• _Problems to solve_:
A. In the forum thread, what was the cost of the Uber ride that the New Jersey man ordered?
B. Quote the part of the forum thread that opens with the words containing "Grounding the boat" and closes with "self sufficient .".
C. Indicate whether each statement agrees with the forum thread: (i) Kenny Bachman lives in Gloucester County. (ii) Bachman woke up three hours into the journey. (iii) The first poster describes minimalists as beggars. Support each answer with a quotation from the forum thread.

***** Passage given

There were many parts to this

Comming in an inlet for the first time at night with no real experience or preparation. A suspect inlet at that

Grounding the boat which I sure was terrifying to them

Not carrying insurance to deal with the environmental impact therefore letting the boat sit there till they could beg for money to have it removed I call irresponsible

The whole GoFundMe when they claim they are minimalists when in fact they are really high tech manipulators living off of others using a high tech site ( not exactly what a minimalist really does)

Minimalists are self survivors who live off available resourcses not beggars.

Revisionist way of looking like they have been compliant when they were forced by others to clean up their mess, give back money taken on a false pretense. Sorry I don't buy their excuses

They had plenty of tine to rectify this with being forced

I guess the whole spiel of being minimalists just doesn't ring true with me . I have friends that are andvthey are self sufficient .

Seems these guys learned they don't have to work for what they want and have proved that a sucker is born every minute and just have to figure the angle to get their money from others. Certainly not minimalist philosophy.

Do my question is since you believe them and feel sorry for them, have you donated to their GoFundMe ?


----------



## mbianka (Sep 19, 2014)

Just when you think this Millennial "GoFundMe' attitude can't get any more entitled along comes this guy:

"GLOUCESTER COUNTY, N.J. (AP) - A New Jersey man who got drunk in West Virginia and mistakenly ordered a $1,635 Uber ride to his home state says he's seeking donations to help foot the bill.

Kenny Bachman, who lives in Gloucester County, drunkenly ordered the ride believing it would taking him back to where he was staying near West Virginia University. He fell asleep in the car and later awoke two hours into the 300 mile journey, having no idea where he was going initially.

The trip was made more expensive because Bachman gave the driver money for tolls and ordered an UberXL, which can hold up to six passengers."

https://apnews.com/acf551ef0e7c4838...low&utm_source=Twitter&utm_medium=AP_Oddities


----------



## TakeFive (Oct 22, 2009)

**********
***** Entries

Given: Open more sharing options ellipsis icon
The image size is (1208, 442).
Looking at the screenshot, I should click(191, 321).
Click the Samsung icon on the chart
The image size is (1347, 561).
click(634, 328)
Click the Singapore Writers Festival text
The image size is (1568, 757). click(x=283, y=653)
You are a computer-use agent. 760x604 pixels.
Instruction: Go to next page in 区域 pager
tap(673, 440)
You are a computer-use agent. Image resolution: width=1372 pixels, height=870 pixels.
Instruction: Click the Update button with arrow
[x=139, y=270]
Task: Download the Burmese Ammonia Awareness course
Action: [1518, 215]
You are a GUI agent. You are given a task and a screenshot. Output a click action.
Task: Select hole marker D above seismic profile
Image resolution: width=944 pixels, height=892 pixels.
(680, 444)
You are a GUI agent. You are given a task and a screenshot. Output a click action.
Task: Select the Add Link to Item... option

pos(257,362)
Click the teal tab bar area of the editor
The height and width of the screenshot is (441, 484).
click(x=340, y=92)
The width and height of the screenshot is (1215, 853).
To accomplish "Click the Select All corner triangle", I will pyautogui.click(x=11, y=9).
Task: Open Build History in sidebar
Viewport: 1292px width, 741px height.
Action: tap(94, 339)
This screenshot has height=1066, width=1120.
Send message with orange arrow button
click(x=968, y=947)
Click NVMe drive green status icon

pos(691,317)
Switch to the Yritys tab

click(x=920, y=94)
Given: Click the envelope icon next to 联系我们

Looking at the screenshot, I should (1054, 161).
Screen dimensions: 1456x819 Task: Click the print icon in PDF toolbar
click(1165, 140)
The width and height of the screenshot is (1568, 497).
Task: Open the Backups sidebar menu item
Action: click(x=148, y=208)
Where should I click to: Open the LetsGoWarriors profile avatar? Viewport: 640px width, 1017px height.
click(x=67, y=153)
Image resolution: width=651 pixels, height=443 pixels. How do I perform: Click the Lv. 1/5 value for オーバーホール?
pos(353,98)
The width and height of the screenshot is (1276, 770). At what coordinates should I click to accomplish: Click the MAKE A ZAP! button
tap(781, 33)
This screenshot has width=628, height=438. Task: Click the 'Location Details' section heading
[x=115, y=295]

**********

• _Exercise results_:
A. $1,635

B.
Grounding the boat which I sure was terrifying to them

Not carrying insurance to deal with the environmental impact therefore letting the boat sit there till they could beg for money to have it removed I call irresponsible

The whole GoFundMe when they claim they are minimalists when in fact they are really high tech manipulators living off of others using a high tech site ( not exactly what a minimalist really does)

Minimalists are self survivors who live off available resourcses not beggars.

Revisionist way of looking like they have been compliant when they were forced by others to clean up their mess, give back money taken on a false pretense. Sorry I don't buy their excuses

They had plenty of tine to rectify this with being forced

I guess the whole spiel of being minimalists just doesn't ring true with me . I have friends that are andvthey are self sufficient .

C.
(i) Yes: "Kenny Bachman, who lives in Gloucester County"
(ii) No: "later awoke two hours into the 300 mile journey"
(iii) No: "Minimalists are self survivors who live off available resourcses not beggars."